Dans l'extrait sur les amnisties fiscales présenté plus bas, relevez toutes les opérations concernées par le report du délai au 15 décembre 2020.

## EXTRAIT DU DOCUMENT
+===+

En l’absence de chiffres renseignant sur l’état d’avancement des opérations d’amnisties fiscales contenues dans la Loi de Finances 2020 et dont les délais ont été reportés dans la Loi de Finances Rectificative, chacun fait sa propre lecture.
Pour chacune des amnisties, il est difficile d’arracher des indicateurs que ce soit de la Banque Centrale, du ministère des Finances, de la DGI… Un manque de communication trop criard entoure ces opérations. Dans les sorties médiatiques, les officiels nous abreuvent de discours dépourvus de chiffres mais pleins d’espoirs. Un optimisme béat qui donne matière à réflexion.
Ils continuent à promettre monts et merveilles faisant fi de la situation économique du pays qui est catastrophique.
Les prévisions de croissance de la Banque Centrale ont d’ailleurs été révisées à la baisse à – 6,3% en 2020 (contre les -5,2% prévus en juin). Bref juste pour dire que la casse serait très lourde aussi bien pour les entreprises que pour les ménages.
Dans une récente sortie médiatique, Khalad Zazou, Directeur Général par intérim de la DGI tout en reconnaissant que les amnisties ont été freinées par la crise pandémique et le confinement qui a duré près de 3 mois, se veut aujourd’hui plus rassurant.
Il explique par ailleurs le pourquoi du report du délai de l’ensemble des différentes amnisties dans le cadre de la Loi de Finances rectificative 2020 sans pour autant admettre que ces mêmes contribuables broient toujours du noir.
Le report est prolongé jusqu’au 15 décembre 2020 et concerne aussi bien la régularisation spontanée de la situation fiscale des contribuables, la régularisation de la situation fiscale des contribuables n’ayant pas déposé leur déclaration annuelle du revenu global ainsi que la contribution au titre des avoirs liquides déposés dans des comptes bancaires ou détenus.
En effet, bien que la situation économique soit compromise, l’argentier du Royaume Mohamed Benchaâboun ne veut pas lâcher prise.
Et pour cause, les caisses de l’Etat se vident : une aggravation du déficit de 46,5 milliards de DH à fin août, contre 35,2 milliards de DH un an auparavant.
Les propos à élucider
Interrogé par nos confrères sur l’impact de la pandémie sur les opérations d’amnistie, Khalad Zazou rassure que depuis la reprise, les choses commencent à reprendre. Il parle même d’un engouement constaté à partir du mois de septembre.
Des propos à prendre avec des pincettes pour qui sait lire. Comment peut-on parler d’engouement sachant qu’il y a à peine deux semaines que le service traitant des irrégularités relevées par l’Administration fiscale avait été activé sur la plateforme de la DGI ?

+===+

## INFORMATIONS FOURNIES
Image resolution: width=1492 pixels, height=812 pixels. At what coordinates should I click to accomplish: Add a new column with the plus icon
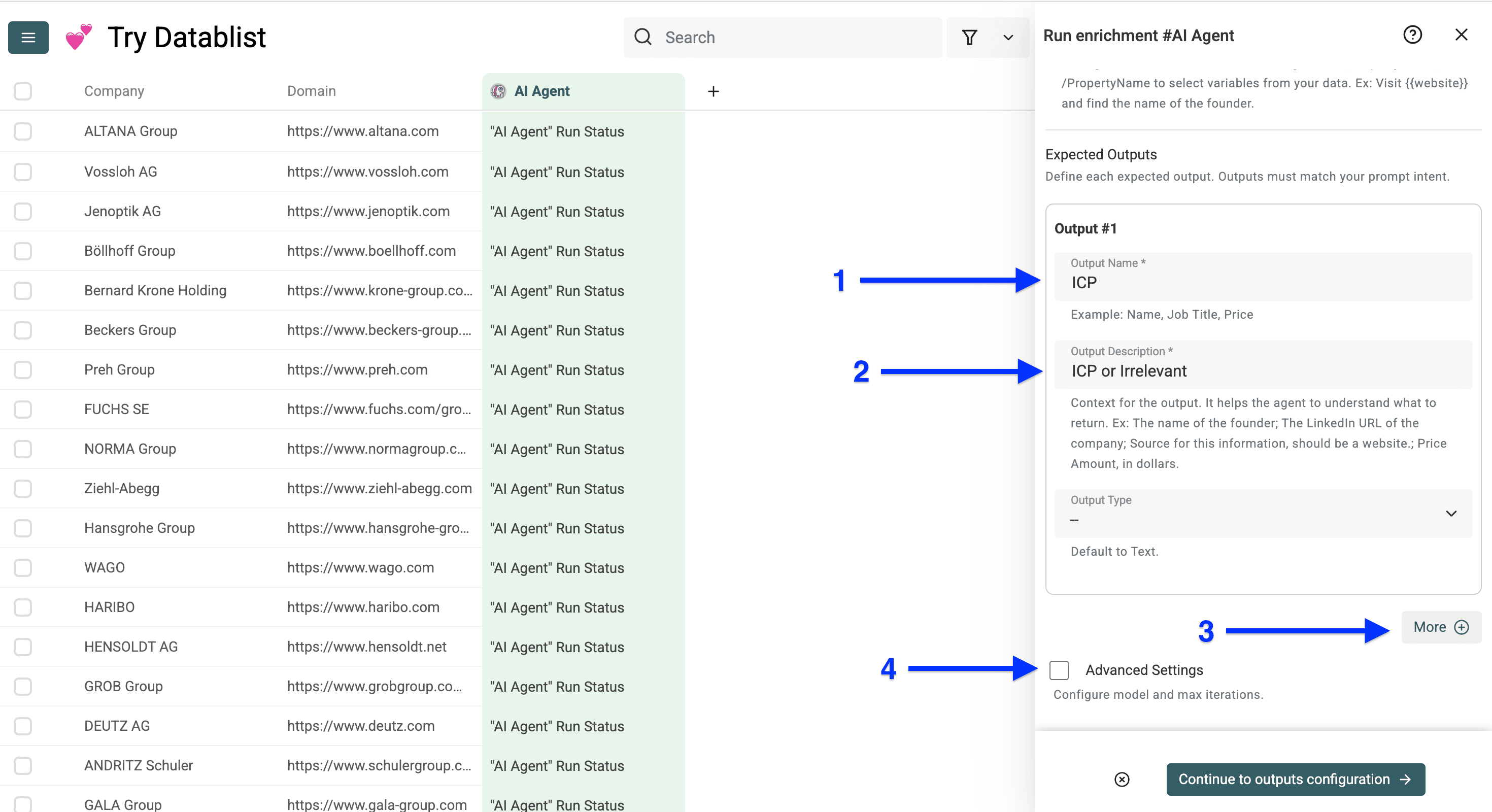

+===+

## CORRIGÉ DÉTAILLÉ
- la régularisation spontanée de la situation fiscale des contribuables
- la régularisation de la situation fiscale des contribuables n'ayant pas déposé leur déclaration annuelle du revenu global
- la contribution au titre des avoirs liquides déposés dans des comptes bancaires ou détenus